■ INSTRUCTIONS FOR THE TASK
Exactly the lines from the one with "Viewport: 1077px width, 732px" through the last line of the listing must be given again.
= Beginning of Section =
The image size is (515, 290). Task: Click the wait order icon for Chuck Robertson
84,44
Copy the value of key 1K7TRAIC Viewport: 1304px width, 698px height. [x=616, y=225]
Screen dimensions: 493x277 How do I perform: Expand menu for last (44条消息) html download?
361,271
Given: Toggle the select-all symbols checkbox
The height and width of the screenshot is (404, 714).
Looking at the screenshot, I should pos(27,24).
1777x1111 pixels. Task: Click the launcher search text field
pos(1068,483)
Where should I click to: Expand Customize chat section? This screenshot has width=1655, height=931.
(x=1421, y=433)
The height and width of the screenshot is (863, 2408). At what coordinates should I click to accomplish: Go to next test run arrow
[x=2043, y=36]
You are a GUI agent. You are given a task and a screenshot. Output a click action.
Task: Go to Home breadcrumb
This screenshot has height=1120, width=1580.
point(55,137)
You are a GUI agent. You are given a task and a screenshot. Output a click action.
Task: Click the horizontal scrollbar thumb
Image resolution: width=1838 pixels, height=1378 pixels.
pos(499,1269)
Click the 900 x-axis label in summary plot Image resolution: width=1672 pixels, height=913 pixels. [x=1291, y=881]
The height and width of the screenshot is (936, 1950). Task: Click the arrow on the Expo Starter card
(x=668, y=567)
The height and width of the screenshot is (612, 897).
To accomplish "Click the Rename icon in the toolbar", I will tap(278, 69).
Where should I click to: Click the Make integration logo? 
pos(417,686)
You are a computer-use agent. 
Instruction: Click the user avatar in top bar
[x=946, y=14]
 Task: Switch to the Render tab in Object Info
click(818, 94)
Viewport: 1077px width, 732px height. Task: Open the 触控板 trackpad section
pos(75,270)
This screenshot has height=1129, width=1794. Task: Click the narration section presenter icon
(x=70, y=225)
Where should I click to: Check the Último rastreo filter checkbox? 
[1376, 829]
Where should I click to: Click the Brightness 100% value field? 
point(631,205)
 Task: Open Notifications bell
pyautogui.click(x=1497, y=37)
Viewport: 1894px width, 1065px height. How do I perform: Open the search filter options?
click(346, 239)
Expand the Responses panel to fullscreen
= End of Section =
■ OUTPUT BELOW
Viewport: 1077px width, 732px height. Task: Open the 触控板 trackpad section
pos(75,270)
This screenshot has height=1129, width=1794. Task: Click the narration section presenter icon
(x=70, y=225)
Where should I click to: Check the Último rastreo filter checkbox? 
[1376, 829]
Where should I click to: Click the Brightness 100% value field? 
point(631,205)
 Task: Open Notifications bell
pyautogui.click(x=1497, y=37)
Viewport: 1894px width, 1065px height. How do I perform: Open the search filter options?
click(346, 239)
Expand the Responses panel to fullscreen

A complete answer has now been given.